Rana has to lead the way. Having obtained a residence permit in Denmark, she has applied for family reunification, and when the film starts, she has already been waiting eight months for a response. It is a nerve-wracking situation for the once-esteemed paediatrician, who is now only able to start an internship in an Assens hospital – and is very grateful for this opportunity.
Mukhles, a former doctor for the Syrian national football team, now works in the kitchen of a restaurant in Ottawa. We see him making falafel before he proudly shows the photos of himself with the team to colleagues who seem to respect and like him, and also an image of his two sons when they were younger. It is too painful for him to look at how the boys have grown up since he last saw them.
Nidal and Jad seem to have it the hardest. They go to a school for Syrian refugees, and are bullied and ostracised on a daily basis.
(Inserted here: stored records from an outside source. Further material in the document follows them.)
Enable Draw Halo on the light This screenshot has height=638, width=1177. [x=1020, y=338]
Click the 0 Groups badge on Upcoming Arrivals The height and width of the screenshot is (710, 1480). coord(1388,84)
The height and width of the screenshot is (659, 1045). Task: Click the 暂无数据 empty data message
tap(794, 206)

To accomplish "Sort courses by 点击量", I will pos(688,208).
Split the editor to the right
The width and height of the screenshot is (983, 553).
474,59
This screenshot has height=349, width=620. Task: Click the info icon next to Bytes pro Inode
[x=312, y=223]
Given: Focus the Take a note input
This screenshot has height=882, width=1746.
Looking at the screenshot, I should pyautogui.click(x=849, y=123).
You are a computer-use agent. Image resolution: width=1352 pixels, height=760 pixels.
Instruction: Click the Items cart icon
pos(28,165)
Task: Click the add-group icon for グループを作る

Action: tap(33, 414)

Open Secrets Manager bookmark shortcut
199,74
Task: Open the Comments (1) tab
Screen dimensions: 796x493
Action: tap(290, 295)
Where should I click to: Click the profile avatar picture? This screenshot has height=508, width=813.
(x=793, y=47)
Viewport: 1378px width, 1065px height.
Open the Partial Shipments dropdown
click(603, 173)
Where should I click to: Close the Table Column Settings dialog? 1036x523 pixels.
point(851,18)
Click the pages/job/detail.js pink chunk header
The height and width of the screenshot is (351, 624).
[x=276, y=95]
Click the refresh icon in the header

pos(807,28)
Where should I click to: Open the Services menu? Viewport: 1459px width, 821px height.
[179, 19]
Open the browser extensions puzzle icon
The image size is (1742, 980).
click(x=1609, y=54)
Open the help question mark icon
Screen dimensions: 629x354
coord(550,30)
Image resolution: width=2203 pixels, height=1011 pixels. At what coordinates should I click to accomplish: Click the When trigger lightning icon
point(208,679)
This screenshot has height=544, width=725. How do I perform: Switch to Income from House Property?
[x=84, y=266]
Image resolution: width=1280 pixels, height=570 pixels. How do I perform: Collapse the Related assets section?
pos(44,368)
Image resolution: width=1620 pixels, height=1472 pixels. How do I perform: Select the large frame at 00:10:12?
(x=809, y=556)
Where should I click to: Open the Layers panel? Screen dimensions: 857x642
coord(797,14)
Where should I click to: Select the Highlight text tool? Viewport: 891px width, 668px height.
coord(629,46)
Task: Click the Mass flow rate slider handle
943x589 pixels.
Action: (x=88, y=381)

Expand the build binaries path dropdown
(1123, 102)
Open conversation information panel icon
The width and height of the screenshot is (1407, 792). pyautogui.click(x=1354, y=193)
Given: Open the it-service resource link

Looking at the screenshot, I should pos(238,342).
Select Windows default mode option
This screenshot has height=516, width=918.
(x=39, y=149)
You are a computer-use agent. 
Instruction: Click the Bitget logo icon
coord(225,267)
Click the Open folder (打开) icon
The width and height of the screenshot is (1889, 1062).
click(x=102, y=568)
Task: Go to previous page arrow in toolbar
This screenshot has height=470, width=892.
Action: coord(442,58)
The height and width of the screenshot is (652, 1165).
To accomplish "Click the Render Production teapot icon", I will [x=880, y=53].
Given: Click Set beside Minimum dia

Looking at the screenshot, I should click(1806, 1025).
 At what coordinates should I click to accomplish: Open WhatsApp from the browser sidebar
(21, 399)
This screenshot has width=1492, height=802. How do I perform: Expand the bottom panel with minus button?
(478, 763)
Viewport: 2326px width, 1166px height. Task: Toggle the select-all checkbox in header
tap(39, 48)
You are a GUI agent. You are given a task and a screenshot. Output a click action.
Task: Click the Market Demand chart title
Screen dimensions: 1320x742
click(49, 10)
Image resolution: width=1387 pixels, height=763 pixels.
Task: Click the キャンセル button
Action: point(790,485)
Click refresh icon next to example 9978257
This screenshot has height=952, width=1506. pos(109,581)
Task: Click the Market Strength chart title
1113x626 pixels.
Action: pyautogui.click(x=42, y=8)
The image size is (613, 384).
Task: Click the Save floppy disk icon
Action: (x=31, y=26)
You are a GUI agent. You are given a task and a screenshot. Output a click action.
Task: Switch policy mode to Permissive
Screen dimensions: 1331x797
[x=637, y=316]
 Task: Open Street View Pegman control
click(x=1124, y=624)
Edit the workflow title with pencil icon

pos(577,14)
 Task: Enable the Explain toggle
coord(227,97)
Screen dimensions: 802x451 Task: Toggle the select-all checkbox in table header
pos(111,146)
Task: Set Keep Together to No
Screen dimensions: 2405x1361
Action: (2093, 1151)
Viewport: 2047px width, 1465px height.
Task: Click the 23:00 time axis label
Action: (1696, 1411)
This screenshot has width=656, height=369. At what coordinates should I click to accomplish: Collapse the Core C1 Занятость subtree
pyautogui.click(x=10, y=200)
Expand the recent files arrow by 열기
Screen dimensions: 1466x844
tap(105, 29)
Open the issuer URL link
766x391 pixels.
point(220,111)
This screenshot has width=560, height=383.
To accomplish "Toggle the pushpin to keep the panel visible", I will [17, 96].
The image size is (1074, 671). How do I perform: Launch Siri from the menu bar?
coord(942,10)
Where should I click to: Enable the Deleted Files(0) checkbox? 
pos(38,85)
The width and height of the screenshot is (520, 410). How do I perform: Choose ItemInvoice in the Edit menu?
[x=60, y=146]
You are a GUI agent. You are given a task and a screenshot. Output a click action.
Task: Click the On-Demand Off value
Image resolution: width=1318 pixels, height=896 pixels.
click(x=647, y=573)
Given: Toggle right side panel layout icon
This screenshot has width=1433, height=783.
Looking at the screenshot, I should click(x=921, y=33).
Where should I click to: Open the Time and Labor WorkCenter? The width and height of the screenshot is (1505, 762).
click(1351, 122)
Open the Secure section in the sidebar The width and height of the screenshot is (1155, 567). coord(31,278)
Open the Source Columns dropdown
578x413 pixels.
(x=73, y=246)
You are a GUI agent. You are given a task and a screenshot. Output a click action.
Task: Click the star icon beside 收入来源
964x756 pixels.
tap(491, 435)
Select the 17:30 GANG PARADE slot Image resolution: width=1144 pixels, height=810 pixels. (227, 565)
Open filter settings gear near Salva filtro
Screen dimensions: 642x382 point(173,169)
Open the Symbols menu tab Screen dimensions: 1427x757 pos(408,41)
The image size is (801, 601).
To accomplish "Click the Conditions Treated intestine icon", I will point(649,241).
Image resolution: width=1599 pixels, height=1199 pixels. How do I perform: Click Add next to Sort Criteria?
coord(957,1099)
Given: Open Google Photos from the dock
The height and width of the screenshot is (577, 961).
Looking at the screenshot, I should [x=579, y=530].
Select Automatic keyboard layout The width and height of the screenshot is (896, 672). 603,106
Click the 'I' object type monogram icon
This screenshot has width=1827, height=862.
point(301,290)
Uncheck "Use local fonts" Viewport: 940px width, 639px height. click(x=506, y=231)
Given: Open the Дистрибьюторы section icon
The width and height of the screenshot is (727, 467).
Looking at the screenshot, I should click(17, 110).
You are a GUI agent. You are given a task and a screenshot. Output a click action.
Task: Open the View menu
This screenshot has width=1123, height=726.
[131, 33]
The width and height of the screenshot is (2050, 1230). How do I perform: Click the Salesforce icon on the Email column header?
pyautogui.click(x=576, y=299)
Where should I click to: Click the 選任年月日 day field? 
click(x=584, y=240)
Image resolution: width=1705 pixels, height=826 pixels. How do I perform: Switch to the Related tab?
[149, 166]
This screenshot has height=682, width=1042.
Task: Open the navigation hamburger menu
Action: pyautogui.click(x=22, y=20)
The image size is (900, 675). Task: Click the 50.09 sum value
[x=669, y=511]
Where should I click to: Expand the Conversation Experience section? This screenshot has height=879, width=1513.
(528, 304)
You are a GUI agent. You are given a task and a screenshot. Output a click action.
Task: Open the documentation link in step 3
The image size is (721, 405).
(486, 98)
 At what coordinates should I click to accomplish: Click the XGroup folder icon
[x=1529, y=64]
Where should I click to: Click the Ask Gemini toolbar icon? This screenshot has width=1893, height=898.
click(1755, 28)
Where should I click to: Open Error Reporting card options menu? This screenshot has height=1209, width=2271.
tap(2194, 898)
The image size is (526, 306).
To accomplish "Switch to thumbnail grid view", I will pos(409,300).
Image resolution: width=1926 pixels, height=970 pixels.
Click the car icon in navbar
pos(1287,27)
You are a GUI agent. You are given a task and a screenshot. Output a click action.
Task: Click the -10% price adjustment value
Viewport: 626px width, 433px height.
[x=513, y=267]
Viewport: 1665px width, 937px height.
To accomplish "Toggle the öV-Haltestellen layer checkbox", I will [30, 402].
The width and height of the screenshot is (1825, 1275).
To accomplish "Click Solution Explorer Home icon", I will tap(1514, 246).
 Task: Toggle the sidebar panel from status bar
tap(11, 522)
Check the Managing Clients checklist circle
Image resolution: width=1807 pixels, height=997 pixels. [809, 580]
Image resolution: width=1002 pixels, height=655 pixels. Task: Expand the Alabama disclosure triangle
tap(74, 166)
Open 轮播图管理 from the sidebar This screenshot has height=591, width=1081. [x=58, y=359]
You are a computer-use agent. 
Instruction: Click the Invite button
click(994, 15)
Jad has found a playmate, only to have the boy's mother drag him away, not allowing him to have anything to do with a Syrian. Nidal, meanwhile, had to suddenly grow up, and it is touching to see how he prepares the same dish that his mum used to make for them, and his brother commenting on the difference – but not complaining.
Rana is stuck in the grip of bureaucracy as she attempts to procure a special Danish travel document that would allow her to travel and visit her sons. And that's only the first step: she also has to get a visa from the Turkish embassy, and there are no guarantees that this would happen.
Jargil's approach is both clear-cut and emotional. The alternating storylines are used in an efficient way to display the feelings of the family members and their frustration with the situation. In Syria, they were respected and enjoyed a high social status, and as refugees, they are like anybody else – stranded, lonely, scared and troubled. The film painfully shows how elusive things we take for granted can become for reasons completely beyond our control.
But even through all of this, they keep their dignity and hope, and the film follows suit, eliciting exactly the right emotion in the viewer when it comes to a close – but it wouldn't work if it the ending was spoiled.